In [1]:
from PIL import Image
import pytesseract

def process_image_ocr(image_path):
    
    text = pytesseract.image_to_string(Image.open(image_path))

    return text

In [2]:
import requests
import base64

BASE_URL = "http://127.0.0.1:1234/v1/chat/completions"
MODEL = "google/gemma-3-12b"

def process_image_llm(image_path):
    with open(image_path, "rb") as f:
        base64_image = base64.b64encode(f.read()).decode()

    prompt = "Extract all text from this image exactly as it appears. Output only the raw text with no formatting, " \
             "no explanations, no markdown, no bullet points. Preserve the original spacing and line breaks. " \
             "Pay close attention to spelling. Transcribe every word character-by-character exactly as shown, " \
             "including unusual spellings or names. Do not autocorrect or fix anything."
    
    payload = {
        "model": MODEL,
        "messages": [{
            "role": "user",
            "content": [
                {"type": "text", "text": prompt},
                {"type": "image_url", "image_url": {"url": f"data:image/jpeg;base64,{base64_image}"}}
            ]
        }],
        "max_tokens": 1000
    }
    
    response = requests.post(BASE_URL, json=payload)
    return response.json()['choices'][0]['message']['content']

In [3]:
# testing with good quality file (email)
ocr_result = process_image_ocr("docs-sm/email/2505592403a.jpg")
llm_result = process_image_llm("docs-sm/email/2505592403a.jpg")

print(ocr_result)
print("--------------------\n")
print(llm_result)

Original Mossago-~

From: Bugg, Joy J.

Sent: 14 avril 2000 21:02

To: Solana, Rick P.;Patskan, George J. Walk, Roger A. Sanders, Edward; Davies, Bruce D; McAlpin, Loreen;
King, Valerie A.

Ge: Cash, Fldse B.; Putney, Rebecca M.; Gygax, Jil; Mawyer, Denise T.

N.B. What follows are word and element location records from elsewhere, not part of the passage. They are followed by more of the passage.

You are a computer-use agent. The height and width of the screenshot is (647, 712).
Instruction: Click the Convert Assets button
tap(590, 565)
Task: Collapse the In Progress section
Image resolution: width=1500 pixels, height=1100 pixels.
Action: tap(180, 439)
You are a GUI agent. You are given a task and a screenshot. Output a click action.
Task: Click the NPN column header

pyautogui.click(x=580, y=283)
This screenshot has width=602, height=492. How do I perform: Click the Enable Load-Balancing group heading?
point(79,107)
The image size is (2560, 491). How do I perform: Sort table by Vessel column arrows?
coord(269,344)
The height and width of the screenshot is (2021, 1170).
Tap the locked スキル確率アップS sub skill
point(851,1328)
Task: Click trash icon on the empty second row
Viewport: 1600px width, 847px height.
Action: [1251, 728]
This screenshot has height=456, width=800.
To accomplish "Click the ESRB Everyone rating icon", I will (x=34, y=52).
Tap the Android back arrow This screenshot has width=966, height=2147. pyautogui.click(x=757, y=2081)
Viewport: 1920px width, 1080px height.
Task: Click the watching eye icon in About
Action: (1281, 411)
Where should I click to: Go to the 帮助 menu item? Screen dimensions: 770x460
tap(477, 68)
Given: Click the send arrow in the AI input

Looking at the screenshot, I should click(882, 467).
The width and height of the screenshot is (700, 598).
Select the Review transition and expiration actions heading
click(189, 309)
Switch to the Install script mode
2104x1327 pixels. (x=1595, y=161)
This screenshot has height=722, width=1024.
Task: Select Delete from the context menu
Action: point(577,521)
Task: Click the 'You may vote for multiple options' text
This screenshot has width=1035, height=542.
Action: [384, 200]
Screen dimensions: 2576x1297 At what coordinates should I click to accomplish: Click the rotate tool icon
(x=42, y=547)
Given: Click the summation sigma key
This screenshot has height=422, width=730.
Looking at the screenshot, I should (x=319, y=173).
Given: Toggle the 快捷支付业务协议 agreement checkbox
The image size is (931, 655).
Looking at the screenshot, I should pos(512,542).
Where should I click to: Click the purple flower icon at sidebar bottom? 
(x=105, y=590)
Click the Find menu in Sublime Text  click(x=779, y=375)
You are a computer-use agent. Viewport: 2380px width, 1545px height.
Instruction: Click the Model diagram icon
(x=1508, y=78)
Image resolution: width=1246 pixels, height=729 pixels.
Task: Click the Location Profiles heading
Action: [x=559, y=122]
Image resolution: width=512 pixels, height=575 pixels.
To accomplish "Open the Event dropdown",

Subject: FW: Updated OBT Matrix

VEOPTOSSOST


--------------------

230592403A

Original Message
From: Bugg, Joy J.
Sent: 14 avril 2000 21:02
To: Solano, Rick P.; Patskan, George J.; Sanders, Edward; Davies, Bruce D.; McAlpin, Loreen;
	King, Valerie A.
Cc: Cash, Rose B.; Putney, Rebecca M.; Gygax, Jill; Mawyer, Denise T.
Subject: FW: Updated OBT Matrix


In [4]:
# testing with poor quality file (old advertisement)
unclear_ocr_result = process_image_ocr("docs-sm/advertisement/0000126151.jpg")
unclear_llm_result = process_image_llm("docs-sm/advertisement/0000126151.jpg")

#print(unclear_ocr_result)
print("--------------------\n")
print(unclear_llm_result)

# clearly typical OCR does not work for our dataset
# even if vision model is not perfect

--------------------

FREE SAMPLE

FREE SAMPLE

The Cigarette Smoking is Dangerous to Your Health.

RL-SC-83-25
DATE 4/16/79
RALEIGH
LIGHTS

RALEIGH
LIGHTS 8 mg. "Tar", 0.7 mg nicotine
Approximate values. Vary by brand.

eas 4/20/79

670127085


# Note on model pick - future iteration
On low quality images the 12b model is very inconsistent in producing good results, although way better than any OCR based approach we have tested. For future parts of project we might want to spend time rerunning pipeline with 27b model as it produced better results but also considerable amount more of runtime so for check-in we leave it for 12b to finish first iteration of project and see how our models like LR perform on this data.